BEGIN TASK MATERIAL
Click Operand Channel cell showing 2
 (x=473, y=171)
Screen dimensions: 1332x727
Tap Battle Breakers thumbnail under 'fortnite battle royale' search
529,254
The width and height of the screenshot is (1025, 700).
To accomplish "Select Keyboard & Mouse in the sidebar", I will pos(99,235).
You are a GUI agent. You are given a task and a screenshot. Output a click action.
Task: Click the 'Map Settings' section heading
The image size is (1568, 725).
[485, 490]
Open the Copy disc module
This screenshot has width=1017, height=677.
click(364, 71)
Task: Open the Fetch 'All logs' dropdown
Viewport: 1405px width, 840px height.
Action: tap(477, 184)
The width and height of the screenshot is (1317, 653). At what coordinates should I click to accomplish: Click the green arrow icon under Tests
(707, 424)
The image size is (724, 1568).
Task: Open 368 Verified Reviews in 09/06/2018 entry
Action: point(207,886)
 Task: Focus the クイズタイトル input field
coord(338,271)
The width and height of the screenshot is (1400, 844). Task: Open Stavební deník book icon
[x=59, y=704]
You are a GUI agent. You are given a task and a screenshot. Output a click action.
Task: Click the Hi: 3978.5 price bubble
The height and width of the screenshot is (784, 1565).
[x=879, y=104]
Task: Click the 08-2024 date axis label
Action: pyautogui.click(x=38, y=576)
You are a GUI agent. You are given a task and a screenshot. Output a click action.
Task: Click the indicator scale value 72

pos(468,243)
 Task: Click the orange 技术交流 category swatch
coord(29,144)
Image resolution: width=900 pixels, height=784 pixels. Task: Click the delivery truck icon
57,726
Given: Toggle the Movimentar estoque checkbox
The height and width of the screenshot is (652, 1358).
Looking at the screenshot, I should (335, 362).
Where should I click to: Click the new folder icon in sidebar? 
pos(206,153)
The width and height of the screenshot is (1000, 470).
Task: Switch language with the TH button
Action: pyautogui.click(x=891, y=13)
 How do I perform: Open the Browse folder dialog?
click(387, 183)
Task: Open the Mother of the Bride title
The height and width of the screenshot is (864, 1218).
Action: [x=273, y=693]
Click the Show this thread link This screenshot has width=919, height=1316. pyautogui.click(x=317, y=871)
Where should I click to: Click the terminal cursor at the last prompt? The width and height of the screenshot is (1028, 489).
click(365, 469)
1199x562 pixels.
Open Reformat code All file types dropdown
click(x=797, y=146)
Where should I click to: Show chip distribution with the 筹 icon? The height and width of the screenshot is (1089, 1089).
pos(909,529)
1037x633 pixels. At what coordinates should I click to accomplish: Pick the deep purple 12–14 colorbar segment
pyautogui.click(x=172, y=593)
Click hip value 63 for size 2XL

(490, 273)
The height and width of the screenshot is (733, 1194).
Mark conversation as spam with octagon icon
END TASK MATERIAL
Copy the entries exactly as they appear.

RESPONSE —
Click Operand Channel cell showing 2
 (x=473, y=171)
Screen dimensions: 1332x727
Tap Battle Breakers thumbnail under 'fortnite battle royale' search
529,254
The width and height of the screenshot is (1025, 700).
To accomplish "Select Keyboard & Mouse in the sidebar", I will pos(99,235).
You are a GUI agent. You are given a task and a screenshot. Output a click action.
Task: Click the 'Map Settings' section heading
The image size is (1568, 725).
[485, 490]
Open the Copy disc module
This screenshot has width=1017, height=677.
click(364, 71)
Task: Open the Fetch 'All logs' dropdown
Viewport: 1405px width, 840px height.
Action: tap(477, 184)
The width and height of the screenshot is (1317, 653). At what coordinates should I click to accomplish: Click the green arrow icon under Tests
(707, 424)
The image size is (724, 1568).
Task: Open 368 Verified Reviews in 09/06/2018 entry
Action: point(207,886)
 Task: Focus the クイズタイトル input field
coord(338,271)
The width and height of the screenshot is (1400, 844). Task: Open Stavební deník book icon
[x=59, y=704]
You are a GUI agent. You are given a task and a screenshot. Output a click action.
Task: Click the Hi: 3978.5 price bubble
The height and width of the screenshot is (784, 1565).
[x=879, y=104]
Task: Click the 08-2024 date axis label
Action: pyautogui.click(x=38, y=576)
You are a GUI agent. You are given a task and a screenshot. Output a click action.
Task: Click the indicator scale value 72

pos(468,243)
 Task: Click the orange 技术交流 category swatch
coord(29,144)
Image resolution: width=900 pixels, height=784 pixels. Task: Click the delivery truck icon
57,726
Given: Toggle the Movimentar estoque checkbox
The height and width of the screenshot is (652, 1358).
Looking at the screenshot, I should (335, 362).
Where should I click to: Click the new folder icon in sidebar? 
pos(206,153)
The width and height of the screenshot is (1000, 470).
Task: Switch language with the TH button
Action: pyautogui.click(x=891, y=13)
 How do I perform: Open the Browse folder dialog?
click(387, 183)
Task: Open the Mother of the Bride title
The height and width of the screenshot is (864, 1218).
Action: [x=273, y=693]
Click the Show this thread link This screenshot has width=919, height=1316. pyautogui.click(x=317, y=871)
Where should I click to: Click the terminal cursor at the last prompt? The width and height of the screenshot is (1028, 489).
click(365, 469)
1199x562 pixels.
Open Reformat code All file types dropdown
click(x=797, y=146)
Where should I click to: Show chip distribution with the 筹 icon? The height and width of the screenshot is (1089, 1089).
pos(909,529)
1037x633 pixels. At what coordinates should I click to accomplish: Pick the deep purple 12–14 colorbar segment
pyautogui.click(x=172, y=593)
Click hip value 63 for size 2XL

(490, 273)
The height and width of the screenshot is (733, 1194).
Mark conversation as spam with octagon icon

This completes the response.